O crescimento é sustentado por uma combinação de fatores favoráveis: o ciclo de bienalidade positiva, a entrada de novas áreas em produção e condições climáticas que contribuíram para uma boa granação. A área total destinada à cafeicultura deve alcançar 2,34 milhões de hectares, alta de 3,9% em relação ao ano anterior, enquanto a produtividade média nacional é estimada em 34,4 sacas por hectare, recuperação de 13%.
Arábica puxa o crescimento; conilon avança com menos vigor
O café arábica lidera a expansão da safra. A Conab prevê produção de 45,8 milhões de sacas, crescimento de 28% sobre 2025 e terceiro maior volume da série histórica, atrás apenas dos resultados de 2020 e 2018. Minas Gerais, principal produtor nacional, responde por 33,4 milhões de sacas somando as duas espécies, alta de 29,8% em relação à safra anterior, favorecida pela boa distribuição das chuvas nos meses que antecederam a floração e pelo clima estável até março.
São Paulo, onde o cultivo é exclusivamente de arábica, projeta alta de 24,6%, com estimativa de 5,9 milhões de sacas. Na Bahia, a regularidade climática e o maior investimento em manejo devem elevar a colheita 5,9%, para 4,7 milhões de sacas.
O conilon avança em ritmo mais modesto. A produção esperada é de 20,9 milhões de sacas, crescimento de apenas 0,8% sobre a safra anterior. No Espírito Santo, segundo maior produtor do país, a estimativa é de 18 milhões de sacas totais, alta de 3%, com o arábica capixaba crescendo 27,9% em produtividade.

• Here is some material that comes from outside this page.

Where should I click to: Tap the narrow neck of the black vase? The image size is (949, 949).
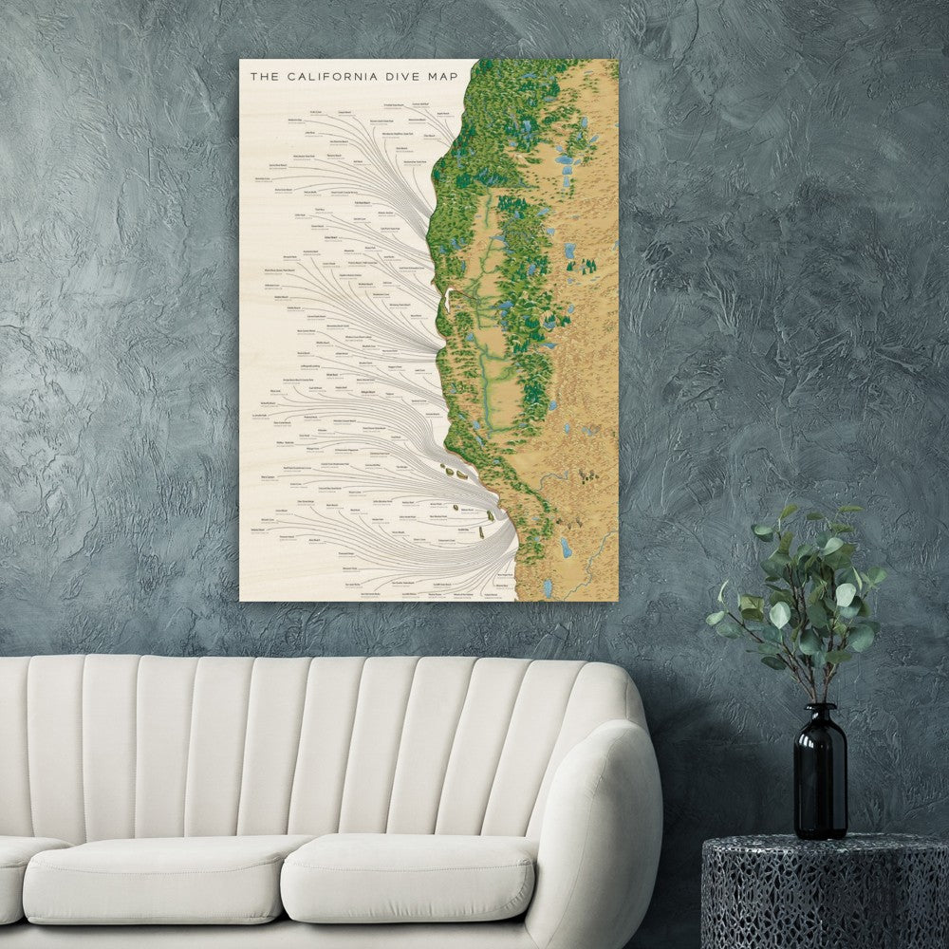coord(820,716)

As lavouras de conilon no estado, porém, devem recuar 4,2%, reflexo do desempenho elevado em 2025 e de temperaturas abaixo da média ao longo do ciclo. Ainda assim, a produtividade atual é a segunda maior já registrada no Espírito Santo. Em Rondônia, a produção de conilon deve chegar a 2,8 milhões de sacas, alta de 19,4%, impulsionada pela renovação genética das lavouras com clones mais produtivos.
Exportações em queda no primeiro semestre, mas com perspectiva de recuperação
Apesar do otimismo com a colheita, o mercado externo mostra cautela no curto prazo. Entre janeiro e abril de 2026, o Brasil exportou 11,5 milhões de sacas, queda de 22,5% na comparação com o mesmo período de 2025. A retração reflete o baixo nível dos estoques internos, pressionados pelo aquecimento da demanda exportadora nos anos anteriores. A perspectiva, no entanto, é de recuperação no segundo semestre, com a entrada do novo volume colhido no mercado.

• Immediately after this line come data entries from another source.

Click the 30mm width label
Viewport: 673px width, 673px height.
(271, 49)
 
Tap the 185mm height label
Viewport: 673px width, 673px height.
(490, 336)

No cenário global, o USDA projeta produção mundial de 178,8 milhões de sacas no ciclo 2025/26, alta de 2%. Mesmo com o aumento da oferta, as cotações devem permanecer em patamares elevados, sustentadas pelo baixo estoque remanescente do ciclo anterior e pelo crescimento de 1,3% na demanda mundial, estimada em 173,9 milhões de sacas.